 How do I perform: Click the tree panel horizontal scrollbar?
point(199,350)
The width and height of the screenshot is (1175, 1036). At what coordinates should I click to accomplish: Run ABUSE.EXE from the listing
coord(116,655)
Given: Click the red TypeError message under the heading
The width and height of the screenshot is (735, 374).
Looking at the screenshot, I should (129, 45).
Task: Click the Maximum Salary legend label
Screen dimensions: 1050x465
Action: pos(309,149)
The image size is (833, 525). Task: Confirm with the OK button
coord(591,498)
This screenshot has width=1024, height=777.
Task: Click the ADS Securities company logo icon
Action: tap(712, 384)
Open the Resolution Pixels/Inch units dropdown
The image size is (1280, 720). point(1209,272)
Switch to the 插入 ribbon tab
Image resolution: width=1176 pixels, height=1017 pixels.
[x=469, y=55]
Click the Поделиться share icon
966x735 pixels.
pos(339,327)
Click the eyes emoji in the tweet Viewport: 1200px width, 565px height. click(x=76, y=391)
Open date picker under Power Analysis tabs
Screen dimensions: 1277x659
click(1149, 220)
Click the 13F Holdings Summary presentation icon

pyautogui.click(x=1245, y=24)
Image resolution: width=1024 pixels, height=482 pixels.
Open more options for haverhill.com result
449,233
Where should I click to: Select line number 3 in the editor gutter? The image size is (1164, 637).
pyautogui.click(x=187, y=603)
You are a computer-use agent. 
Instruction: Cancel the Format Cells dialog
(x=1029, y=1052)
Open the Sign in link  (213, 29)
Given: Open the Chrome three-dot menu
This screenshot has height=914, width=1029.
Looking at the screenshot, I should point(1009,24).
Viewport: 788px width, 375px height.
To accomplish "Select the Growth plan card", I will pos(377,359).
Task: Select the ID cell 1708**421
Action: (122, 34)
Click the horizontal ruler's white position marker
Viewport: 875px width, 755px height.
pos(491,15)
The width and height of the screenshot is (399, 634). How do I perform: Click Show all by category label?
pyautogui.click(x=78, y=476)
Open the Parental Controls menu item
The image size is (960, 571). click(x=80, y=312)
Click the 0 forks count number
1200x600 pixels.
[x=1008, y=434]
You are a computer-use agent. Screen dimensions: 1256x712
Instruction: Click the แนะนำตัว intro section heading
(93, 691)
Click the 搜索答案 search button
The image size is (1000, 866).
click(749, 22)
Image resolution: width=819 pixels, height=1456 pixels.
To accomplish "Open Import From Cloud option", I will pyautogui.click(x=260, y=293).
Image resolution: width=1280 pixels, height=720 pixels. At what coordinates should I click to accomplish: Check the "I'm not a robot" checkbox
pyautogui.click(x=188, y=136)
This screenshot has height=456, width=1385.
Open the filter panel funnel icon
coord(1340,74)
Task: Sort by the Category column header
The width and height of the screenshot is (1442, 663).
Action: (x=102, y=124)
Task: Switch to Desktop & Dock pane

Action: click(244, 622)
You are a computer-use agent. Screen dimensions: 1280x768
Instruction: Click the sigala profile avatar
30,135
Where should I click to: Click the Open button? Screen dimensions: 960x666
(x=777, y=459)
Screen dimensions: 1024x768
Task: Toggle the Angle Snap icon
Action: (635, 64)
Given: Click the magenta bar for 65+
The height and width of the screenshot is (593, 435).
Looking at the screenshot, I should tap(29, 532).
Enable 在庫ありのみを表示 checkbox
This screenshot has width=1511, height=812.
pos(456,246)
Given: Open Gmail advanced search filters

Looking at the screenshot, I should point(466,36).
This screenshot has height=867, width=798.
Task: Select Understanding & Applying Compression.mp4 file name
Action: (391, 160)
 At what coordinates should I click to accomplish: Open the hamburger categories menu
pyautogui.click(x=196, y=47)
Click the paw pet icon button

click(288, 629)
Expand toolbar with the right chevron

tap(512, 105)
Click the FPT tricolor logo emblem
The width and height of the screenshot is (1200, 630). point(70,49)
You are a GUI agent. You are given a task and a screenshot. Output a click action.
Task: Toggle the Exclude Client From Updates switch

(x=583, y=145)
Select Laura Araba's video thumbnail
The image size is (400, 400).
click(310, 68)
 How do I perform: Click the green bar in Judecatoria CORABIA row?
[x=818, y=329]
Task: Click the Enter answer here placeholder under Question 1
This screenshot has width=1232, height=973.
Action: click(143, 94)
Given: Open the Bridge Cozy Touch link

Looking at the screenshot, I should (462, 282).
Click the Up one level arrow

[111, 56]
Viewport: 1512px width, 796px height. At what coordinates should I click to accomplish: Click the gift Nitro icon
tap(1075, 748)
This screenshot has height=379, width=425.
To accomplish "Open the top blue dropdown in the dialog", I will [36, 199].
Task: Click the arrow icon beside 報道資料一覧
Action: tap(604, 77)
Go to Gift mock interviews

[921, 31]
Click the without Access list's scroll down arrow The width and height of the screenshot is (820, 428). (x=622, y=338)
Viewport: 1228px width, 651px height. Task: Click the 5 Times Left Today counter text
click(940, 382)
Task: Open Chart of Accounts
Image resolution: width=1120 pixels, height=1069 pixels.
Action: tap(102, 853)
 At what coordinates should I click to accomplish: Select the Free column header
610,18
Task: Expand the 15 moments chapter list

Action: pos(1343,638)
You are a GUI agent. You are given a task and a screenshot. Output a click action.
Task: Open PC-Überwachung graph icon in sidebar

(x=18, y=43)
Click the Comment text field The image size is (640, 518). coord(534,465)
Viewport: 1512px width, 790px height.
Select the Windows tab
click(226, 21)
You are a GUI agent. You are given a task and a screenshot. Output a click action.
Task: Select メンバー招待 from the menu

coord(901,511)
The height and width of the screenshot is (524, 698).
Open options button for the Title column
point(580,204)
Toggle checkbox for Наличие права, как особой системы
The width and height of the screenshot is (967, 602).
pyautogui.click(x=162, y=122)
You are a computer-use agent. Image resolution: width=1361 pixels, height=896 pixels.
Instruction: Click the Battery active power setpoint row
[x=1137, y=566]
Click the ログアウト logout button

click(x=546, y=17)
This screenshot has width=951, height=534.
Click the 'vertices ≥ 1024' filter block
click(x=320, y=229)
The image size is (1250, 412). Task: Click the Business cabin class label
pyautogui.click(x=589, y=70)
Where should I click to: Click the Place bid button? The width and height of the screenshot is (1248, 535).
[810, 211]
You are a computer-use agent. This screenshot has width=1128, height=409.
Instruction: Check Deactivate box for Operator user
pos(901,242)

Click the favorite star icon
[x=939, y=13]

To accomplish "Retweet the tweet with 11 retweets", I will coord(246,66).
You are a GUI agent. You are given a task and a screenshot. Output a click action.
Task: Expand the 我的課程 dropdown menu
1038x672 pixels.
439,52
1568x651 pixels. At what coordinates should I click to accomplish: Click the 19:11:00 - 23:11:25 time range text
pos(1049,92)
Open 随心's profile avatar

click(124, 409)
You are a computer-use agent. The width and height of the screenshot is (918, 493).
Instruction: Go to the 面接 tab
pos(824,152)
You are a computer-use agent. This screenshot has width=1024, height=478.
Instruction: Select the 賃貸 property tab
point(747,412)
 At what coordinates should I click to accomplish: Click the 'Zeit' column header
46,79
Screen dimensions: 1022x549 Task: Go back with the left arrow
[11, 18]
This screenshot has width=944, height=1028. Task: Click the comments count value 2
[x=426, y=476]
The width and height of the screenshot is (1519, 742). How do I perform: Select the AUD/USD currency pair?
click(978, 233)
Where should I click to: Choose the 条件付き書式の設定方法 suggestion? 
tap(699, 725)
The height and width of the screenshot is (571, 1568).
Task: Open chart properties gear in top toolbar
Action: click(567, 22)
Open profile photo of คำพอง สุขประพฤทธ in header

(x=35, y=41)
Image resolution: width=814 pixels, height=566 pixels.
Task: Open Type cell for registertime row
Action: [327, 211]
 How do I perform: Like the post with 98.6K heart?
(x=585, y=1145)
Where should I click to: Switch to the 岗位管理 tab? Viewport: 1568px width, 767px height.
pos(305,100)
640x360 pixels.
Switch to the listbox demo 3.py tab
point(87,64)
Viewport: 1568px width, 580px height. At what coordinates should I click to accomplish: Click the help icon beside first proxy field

Task instructions – Search the data above for the string "field". Report every line where it is found.

Result –
Click the Comment text field The image size is (640, 518). coord(534,465)
Viewport: 1568px width, 580px height. At what coordinates should I click to accomplish: Click the help icon beside first proxy field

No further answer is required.